[Entries on locating words and elements]
— START —

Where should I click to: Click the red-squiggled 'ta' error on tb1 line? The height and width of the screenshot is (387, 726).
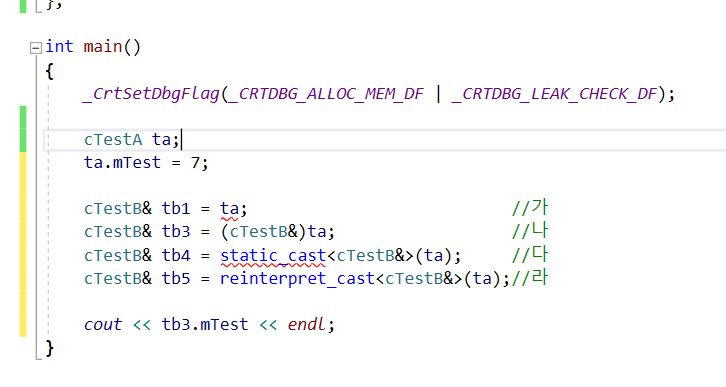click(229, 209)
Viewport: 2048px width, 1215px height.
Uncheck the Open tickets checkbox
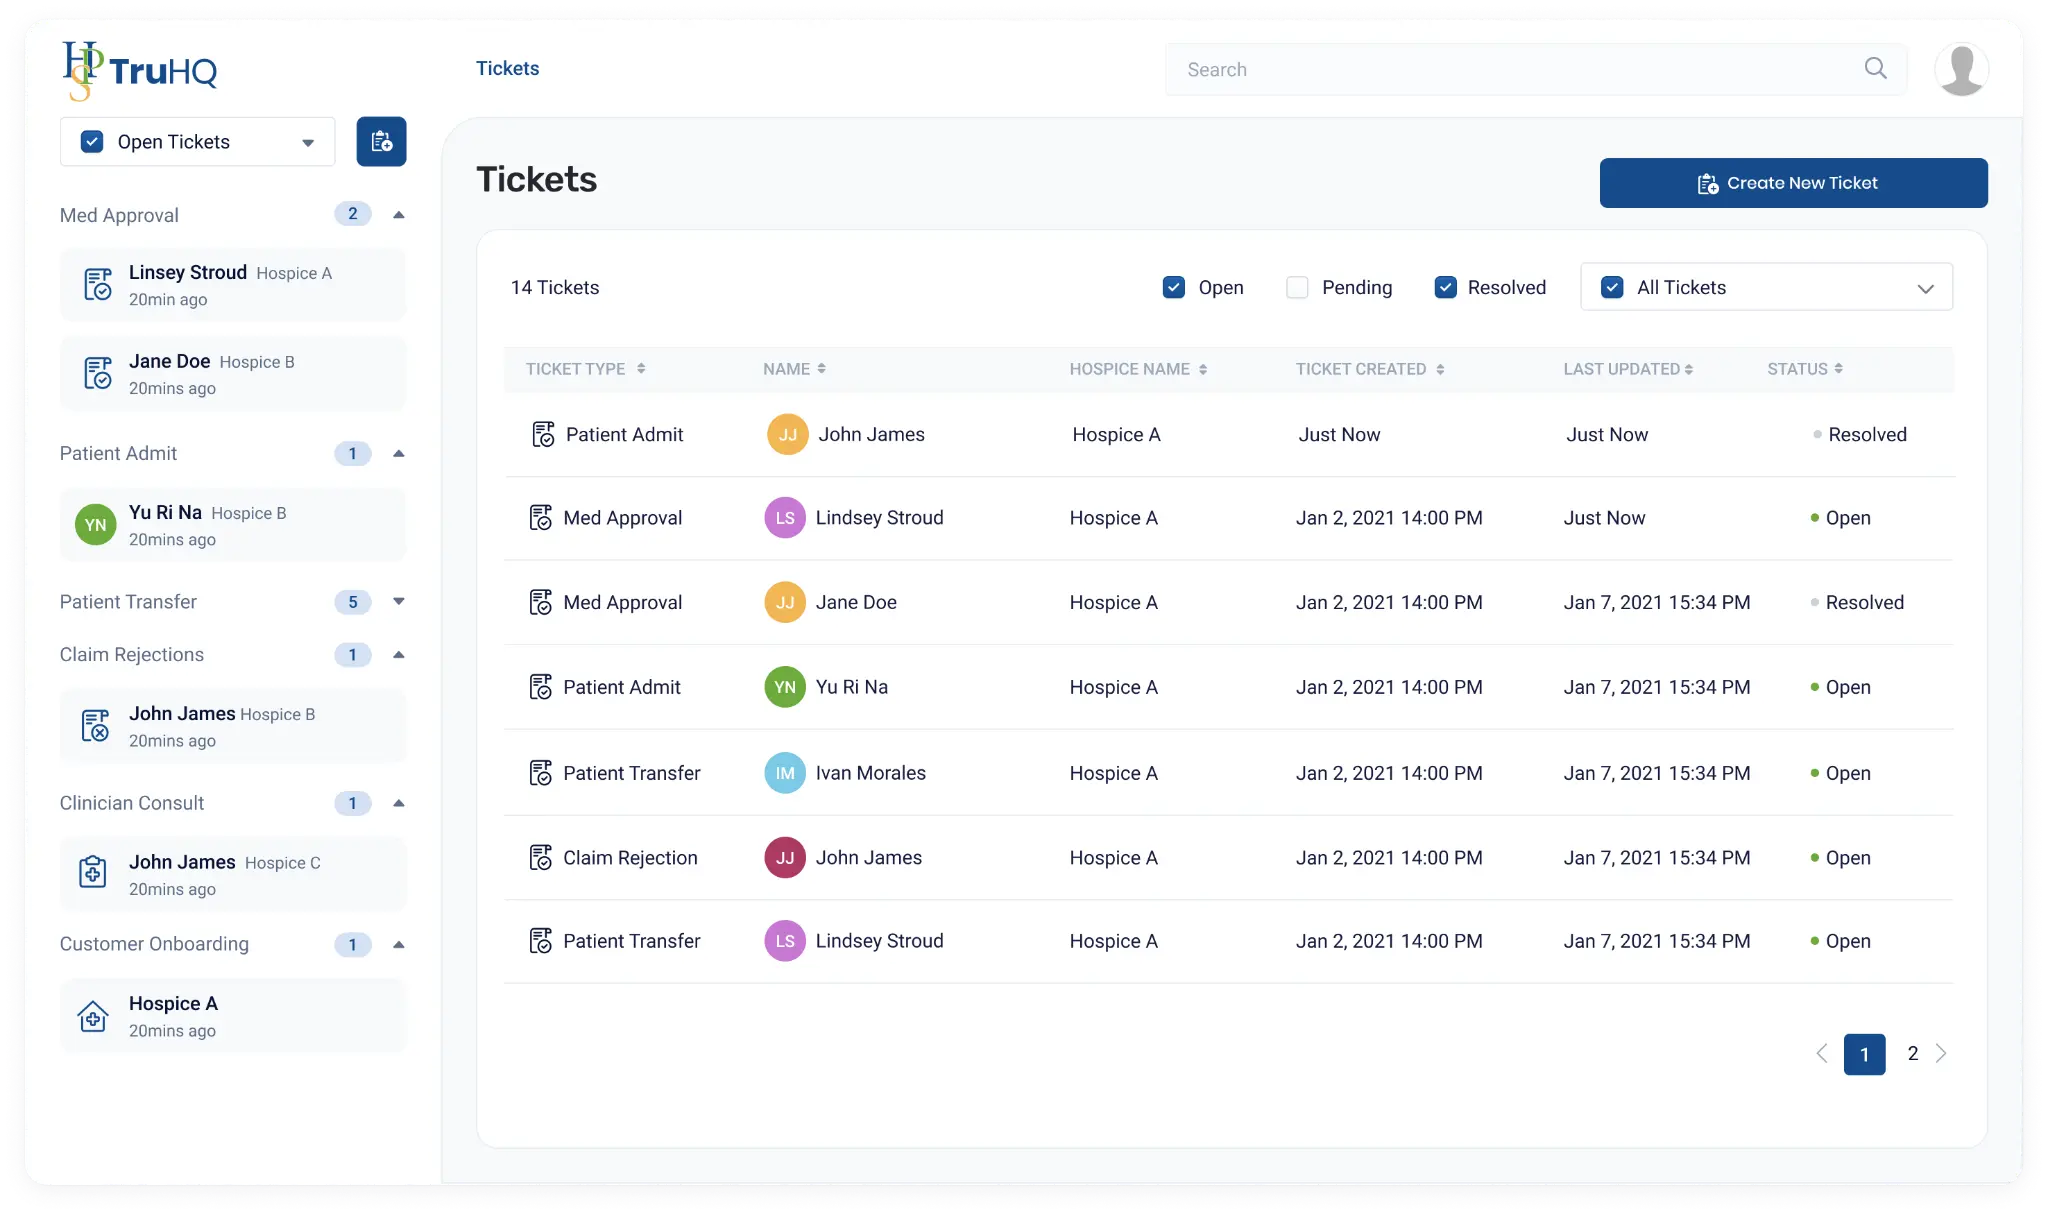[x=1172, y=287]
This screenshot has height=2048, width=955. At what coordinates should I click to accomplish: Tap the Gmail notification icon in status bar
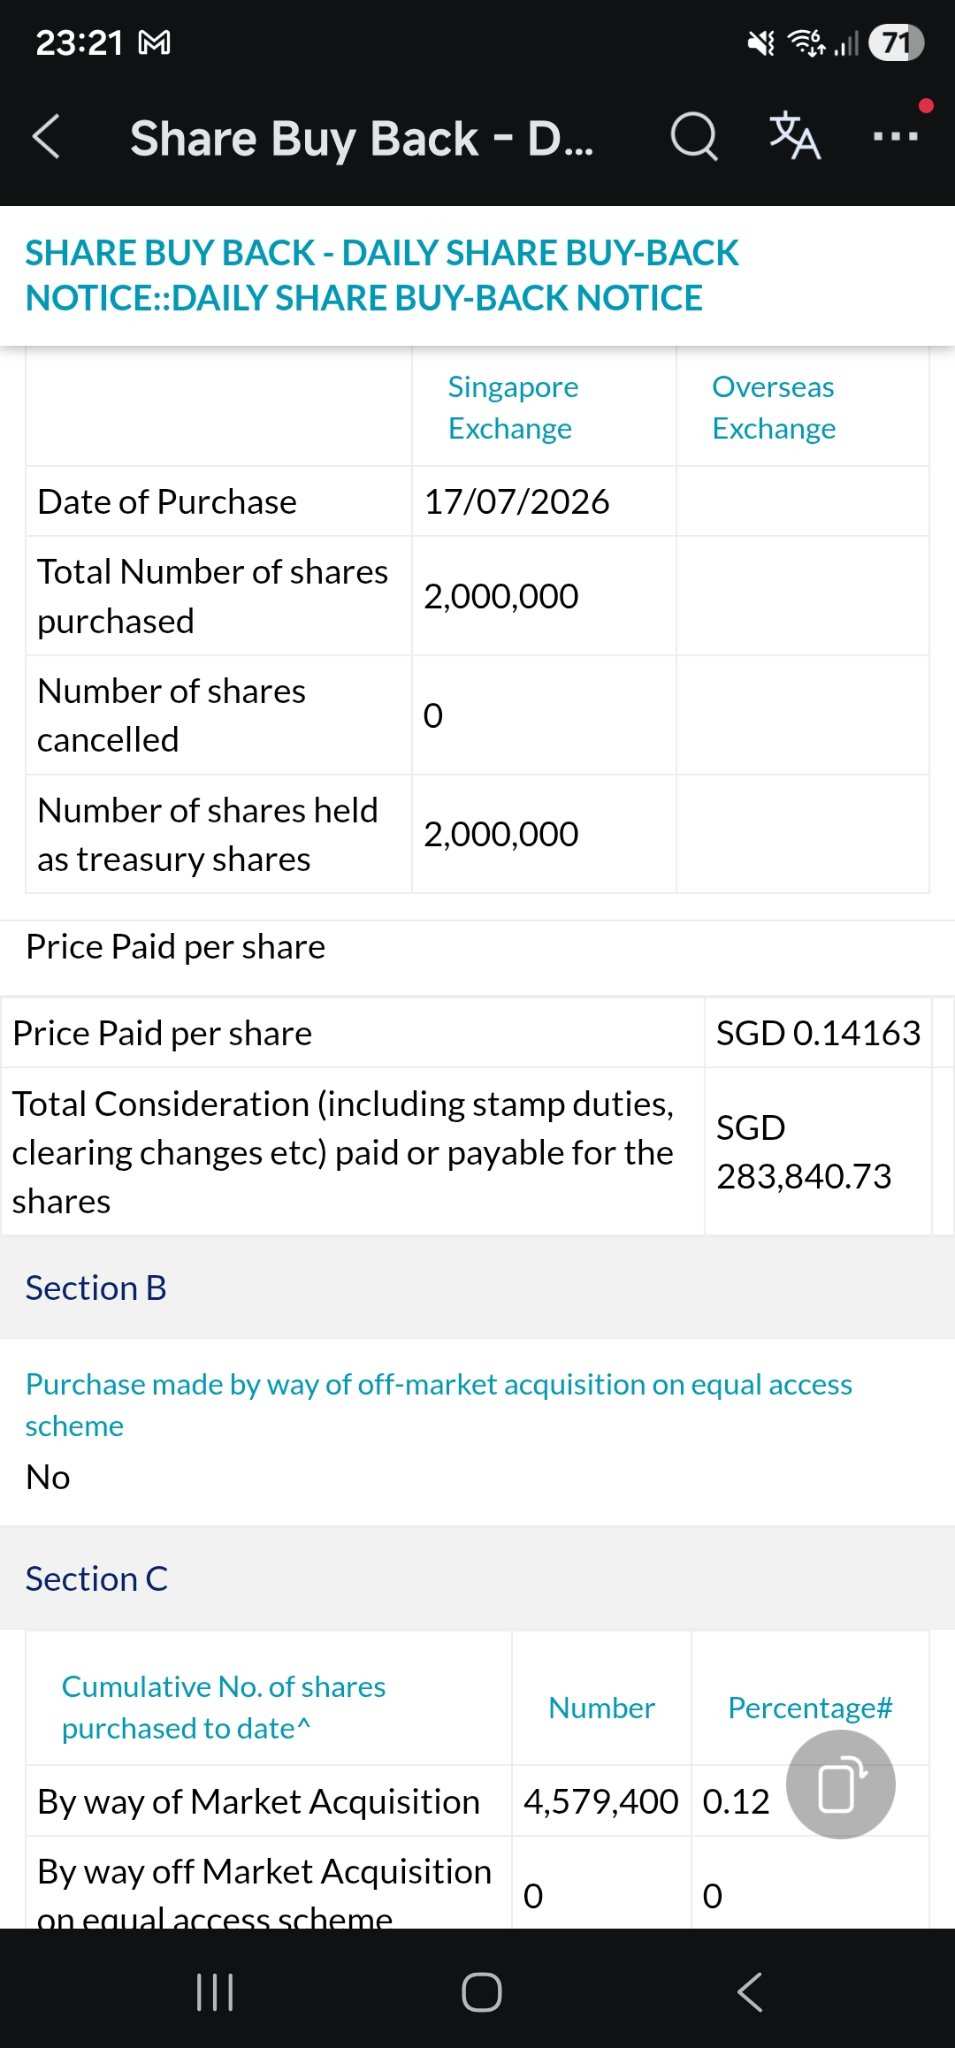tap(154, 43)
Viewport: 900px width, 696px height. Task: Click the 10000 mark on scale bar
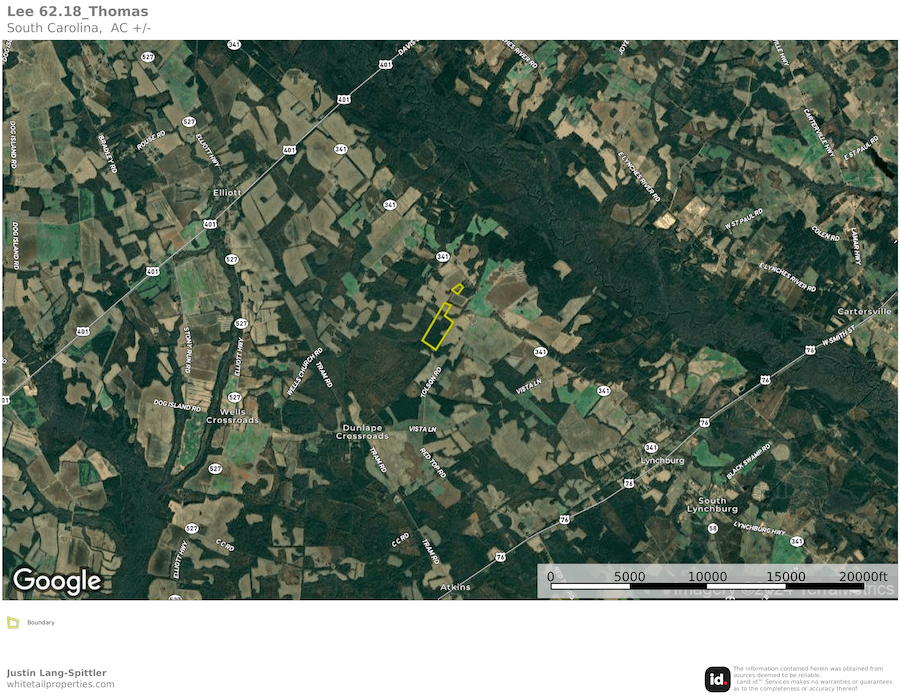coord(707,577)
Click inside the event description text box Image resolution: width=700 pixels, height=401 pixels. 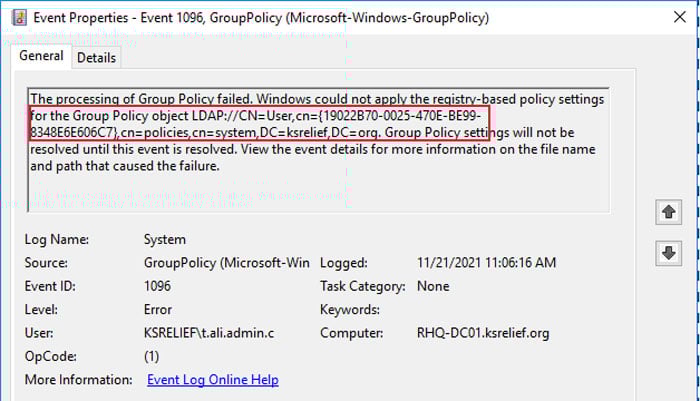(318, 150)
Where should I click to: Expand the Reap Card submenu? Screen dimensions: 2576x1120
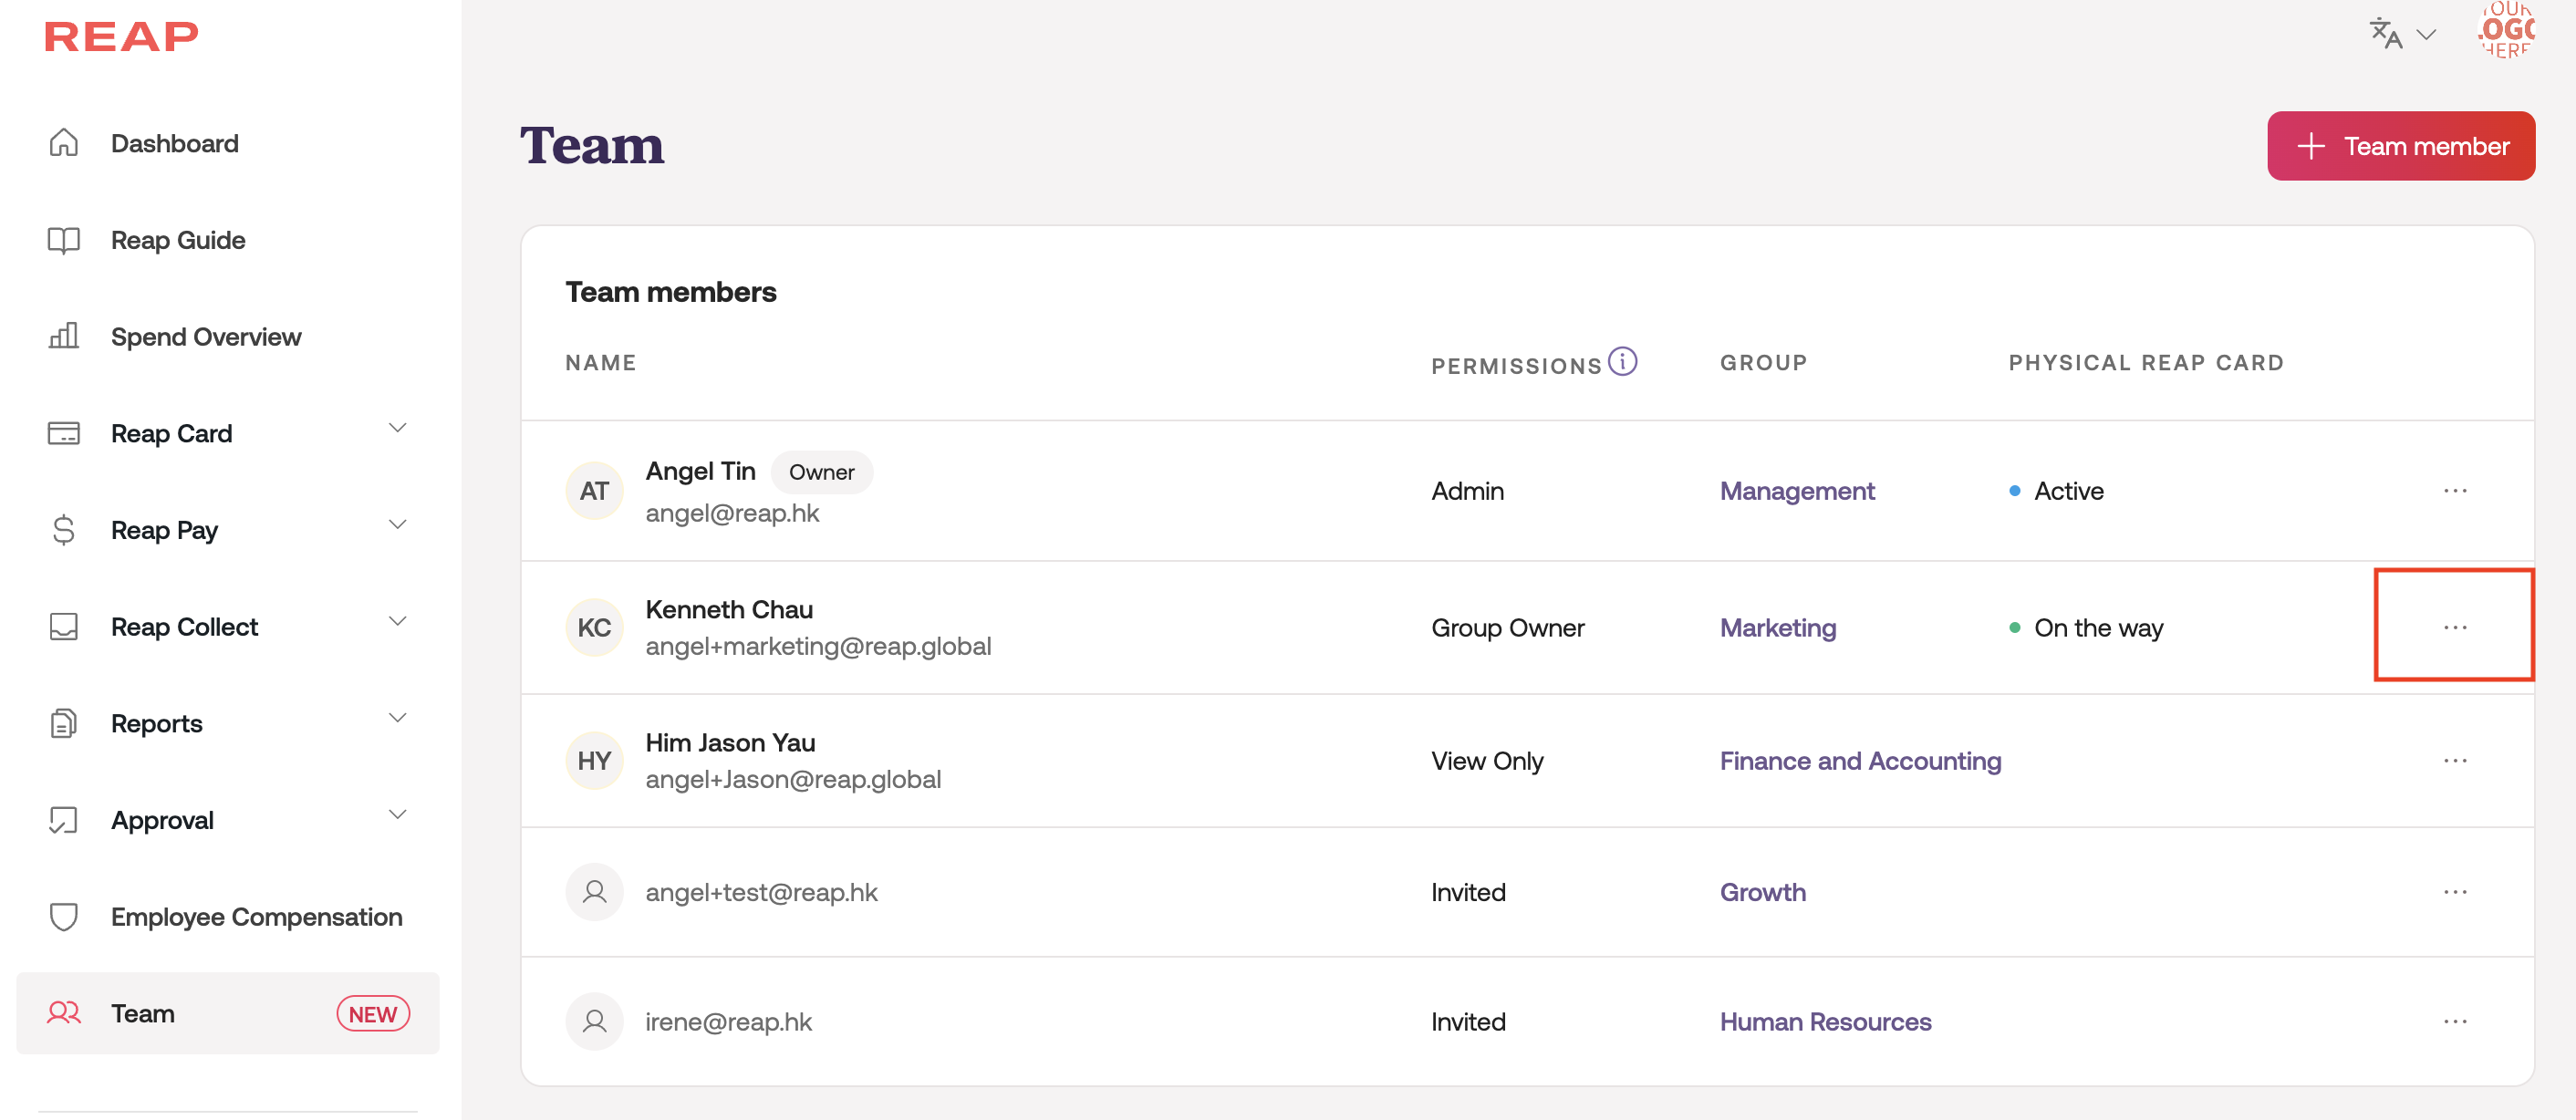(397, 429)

— END —

Exercise brief — Copy the entries word for word, starting at the first line and stopping after the line that contains "[x=1172, y=287]". Leave the pictures out of your copy.

Complete answer —
Where should I click to: Click the red-squiggled 'ta' error on tb1 line? The height and width of the screenshot is (387, 726).
click(229, 209)
Viewport: 2048px width, 1215px height.
Uncheck the Open tickets checkbox
[x=1172, y=287]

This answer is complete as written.